## Your task:
Copy out each of the following lines word for word, changing nothing.

# Start of Data to process

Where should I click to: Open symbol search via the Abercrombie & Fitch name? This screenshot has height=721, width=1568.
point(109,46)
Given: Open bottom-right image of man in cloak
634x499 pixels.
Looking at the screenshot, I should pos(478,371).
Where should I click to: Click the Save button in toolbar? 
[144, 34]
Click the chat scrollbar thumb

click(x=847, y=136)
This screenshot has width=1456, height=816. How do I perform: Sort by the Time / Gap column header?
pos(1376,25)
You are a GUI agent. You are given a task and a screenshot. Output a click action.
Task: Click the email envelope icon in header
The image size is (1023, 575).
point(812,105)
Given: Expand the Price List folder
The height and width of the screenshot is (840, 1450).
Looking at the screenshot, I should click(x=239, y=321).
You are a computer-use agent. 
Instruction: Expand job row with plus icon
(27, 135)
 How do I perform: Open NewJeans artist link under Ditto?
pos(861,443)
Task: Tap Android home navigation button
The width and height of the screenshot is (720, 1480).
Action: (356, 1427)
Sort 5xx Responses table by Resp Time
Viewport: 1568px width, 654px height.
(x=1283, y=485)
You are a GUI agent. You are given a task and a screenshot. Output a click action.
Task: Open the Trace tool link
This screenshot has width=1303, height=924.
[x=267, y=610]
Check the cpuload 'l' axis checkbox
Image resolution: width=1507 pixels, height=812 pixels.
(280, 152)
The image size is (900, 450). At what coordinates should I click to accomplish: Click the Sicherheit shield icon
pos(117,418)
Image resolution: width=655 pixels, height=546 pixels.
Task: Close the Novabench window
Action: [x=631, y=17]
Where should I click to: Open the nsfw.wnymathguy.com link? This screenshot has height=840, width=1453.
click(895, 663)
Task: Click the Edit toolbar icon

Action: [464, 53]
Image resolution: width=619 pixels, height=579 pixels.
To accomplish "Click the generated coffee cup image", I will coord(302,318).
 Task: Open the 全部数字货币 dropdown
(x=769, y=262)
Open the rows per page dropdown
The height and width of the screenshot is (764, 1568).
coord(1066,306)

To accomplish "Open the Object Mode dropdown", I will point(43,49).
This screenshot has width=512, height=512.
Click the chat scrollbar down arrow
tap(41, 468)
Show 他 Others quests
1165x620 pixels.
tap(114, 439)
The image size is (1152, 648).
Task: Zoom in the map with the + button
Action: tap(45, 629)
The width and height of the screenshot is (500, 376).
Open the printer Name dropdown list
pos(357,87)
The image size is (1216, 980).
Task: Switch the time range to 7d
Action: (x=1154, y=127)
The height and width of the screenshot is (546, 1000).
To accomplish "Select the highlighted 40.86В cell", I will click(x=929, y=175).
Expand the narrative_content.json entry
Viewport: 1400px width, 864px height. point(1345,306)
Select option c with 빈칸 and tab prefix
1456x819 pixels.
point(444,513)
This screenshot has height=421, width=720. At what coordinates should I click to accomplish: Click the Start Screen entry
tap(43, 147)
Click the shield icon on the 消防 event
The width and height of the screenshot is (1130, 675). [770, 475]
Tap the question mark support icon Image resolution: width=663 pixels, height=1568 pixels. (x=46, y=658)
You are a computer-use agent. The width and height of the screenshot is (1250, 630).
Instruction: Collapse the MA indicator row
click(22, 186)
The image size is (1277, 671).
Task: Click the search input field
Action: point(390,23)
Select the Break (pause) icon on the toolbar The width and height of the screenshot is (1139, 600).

# End of Data to process

## The reply:
Where should I click to: Open symbol search via the Abercrombie & Fitch name? This screenshot has height=721, width=1568.
point(109,46)
Given: Open bottom-right image of man in cloak
634x499 pixels.
Looking at the screenshot, I should pos(478,371).
Where should I click to: Click the Save button in toolbar? 
[144, 34]
Click the chat scrollbar thumb

click(x=847, y=136)
This screenshot has width=1456, height=816. How do I perform: Sort by the Time / Gap column header?
pos(1376,25)
You are a GUI agent. You are given a task and a screenshot. Output a click action.
Task: Click the email envelope icon in header
The image size is (1023, 575).
point(812,105)
Given: Expand the Price List folder
The height and width of the screenshot is (840, 1450).
Looking at the screenshot, I should click(x=239, y=321).
You are a computer-use agent. 
Instruction: Expand job row with plus icon
(27, 135)
 How do I perform: Open NewJeans artist link under Ditto?
pos(861,443)
Task: Tap Android home navigation button
The width and height of the screenshot is (720, 1480).
Action: (356, 1427)
Sort 5xx Responses table by Resp Time
Viewport: 1568px width, 654px height.
(x=1283, y=485)
You are a GUI agent. You are given a task and a screenshot. Output a click action.
Task: Open the Trace tool link
This screenshot has width=1303, height=924.
[x=267, y=610]
Check the cpuload 'l' axis checkbox
Image resolution: width=1507 pixels, height=812 pixels.
(280, 152)
The image size is (900, 450). At what coordinates should I click to accomplish: Click the Sicherheit shield icon
pos(117,418)
Image resolution: width=655 pixels, height=546 pixels.
Task: Close the Novabench window
Action: [x=631, y=17]
Where should I click to: Open the nsfw.wnymathguy.com link? This screenshot has height=840, width=1453.
click(895, 663)
Task: Click the Edit toolbar icon

Action: [464, 53]
Image resolution: width=619 pixels, height=579 pixels.
To accomplish "Click the generated coffee cup image", I will coord(302,318).
 Task: Open the 全部数字货币 dropdown
(x=769, y=262)
Open the rows per page dropdown
The height and width of the screenshot is (764, 1568).
coord(1066,306)

To accomplish "Open the Object Mode dropdown", I will point(43,49).
This screenshot has width=512, height=512.
Click the chat scrollbar down arrow
tap(41, 468)
Show 他 Others quests
1165x620 pixels.
tap(114, 439)
The image size is (1152, 648).
Task: Zoom in the map with the + button
Action: tap(45, 629)
The width and height of the screenshot is (500, 376).
Open the printer Name dropdown list
pos(357,87)
The image size is (1216, 980).
Task: Switch the time range to 7d
Action: (x=1154, y=127)
The height and width of the screenshot is (546, 1000).
To accomplish "Select the highlighted 40.86В cell", I will click(x=929, y=175).
Expand the narrative_content.json entry
Viewport: 1400px width, 864px height. point(1345,306)
Select option c with 빈칸 and tab prefix
1456x819 pixels.
point(444,513)
This screenshot has height=421, width=720. At what coordinates should I click to accomplish: Click the Start Screen entry
tap(43, 147)
Click the shield icon on the 消防 event
The width and height of the screenshot is (1130, 675). [770, 475]
Tap the question mark support icon Image resolution: width=663 pixels, height=1568 pixels. (x=46, y=658)
You are a computer-use agent. The width and height of the screenshot is (1250, 630).
Instruction: Collapse the MA indicator row
click(22, 186)
The image size is (1277, 671).
Task: Click the search input field
Action: point(390,23)
Select the Break (pause) icon on the toolbar The width and height of the screenshot is (1139, 600).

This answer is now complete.